Rendimento che è stato premiato anche dal punto di vista del ranking col settimo posto della graduatoria mondiale. Bastad può rappresentare inoltre uno snodo cruciale anche in ottica delle Finals di Torino alle quali parteciperanno soltanto gli otto migliori tennisti in circolazione. Da questo punto di vista il salto di Rublev è stato notevole, dal momento che gli ha permesso di superare pure Jannik Sinner e Stefanos Tsitsipas. Presto ancora per fregiarsi del titolo di “Maestro” ma è sicuramente una spinta determinante quanto meno per andarselo a giocare. 

Mannarino a stelle e strisce: il feeling con gli Usa confermato a Newport

L’ultima volta che un francese aveva vinto a Newport era il 2013. In quella circostanza a prevalere fu Nicolas Mahut, passato alla storia per aver giocato il match più lungo nella storia del tennis nel 2010 contro Isner: la bellezza di undici ore di partita. Oggi a riportare in terra transalpina l’Hall of Fame Open è Adrian Mannarino. Il trentacinquenne di Soisy-sous-Montmorency ha vinto il terzo titolo della sua carriera battendo in finale Alex Michelsen. 

L’ultima volta era stato al Winston-Salem, sempre su suolo statunitense, nel 2022 contro il serbo Laslo Djere. Mentre prima ancora l’altro sigillo era stato piazzato nel 2019 a Rio de Janeiro al cospetto di Felix Auger-Aliassime. Vincere a quest’età ha un sapore ancor più speciale, indice di longevità e una competitività che consente ancora di gareggiare ad alti livelli. Nell’arco del torneo californiano, Mannarino è dovuto passare anche attraverso gli australiani Rinky Hijikata e Jordan Thompson, oltre al connazionale Ugo Humbert.

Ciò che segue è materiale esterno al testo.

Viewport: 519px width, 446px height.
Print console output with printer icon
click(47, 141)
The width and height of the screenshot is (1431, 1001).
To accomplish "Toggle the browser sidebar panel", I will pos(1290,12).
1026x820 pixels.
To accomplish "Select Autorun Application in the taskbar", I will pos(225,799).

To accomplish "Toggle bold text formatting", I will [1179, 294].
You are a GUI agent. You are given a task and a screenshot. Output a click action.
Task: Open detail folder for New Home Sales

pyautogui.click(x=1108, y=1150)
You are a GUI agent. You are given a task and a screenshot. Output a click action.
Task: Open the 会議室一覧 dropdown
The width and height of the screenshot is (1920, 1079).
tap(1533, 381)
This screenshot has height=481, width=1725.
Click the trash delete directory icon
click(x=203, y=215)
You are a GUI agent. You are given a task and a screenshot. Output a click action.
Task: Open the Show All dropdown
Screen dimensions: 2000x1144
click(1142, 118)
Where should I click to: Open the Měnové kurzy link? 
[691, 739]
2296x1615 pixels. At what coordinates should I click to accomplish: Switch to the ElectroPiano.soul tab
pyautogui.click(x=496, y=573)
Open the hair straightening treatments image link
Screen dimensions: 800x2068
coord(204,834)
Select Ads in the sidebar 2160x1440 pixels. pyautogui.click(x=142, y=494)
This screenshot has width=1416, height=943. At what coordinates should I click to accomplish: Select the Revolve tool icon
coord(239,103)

E raramente si è trovato in difficoltà, con un solo set concesso agli avversari e un dominio di fatto totale che ha fatto sì che meritasse ampiamente questa soddisfazione. 

“Negli Stati Uniti mi sento a casa” aveva dichiarato qualche mese fa il tennista, che oggi ha confermato questo feeling particolare anche in virtù del fatto che conosce molto bene tutti i colleghi appartenenti a questa area geografica. Un francese americanizzato, insomma. Anche perché Mannarino ha pure confessato di sentirsi a disagio nei tornei organizzati in patria: troppi amici. Meglio provare a far danni altrove, come a Newport dove è tornato a sorridere di nuovo.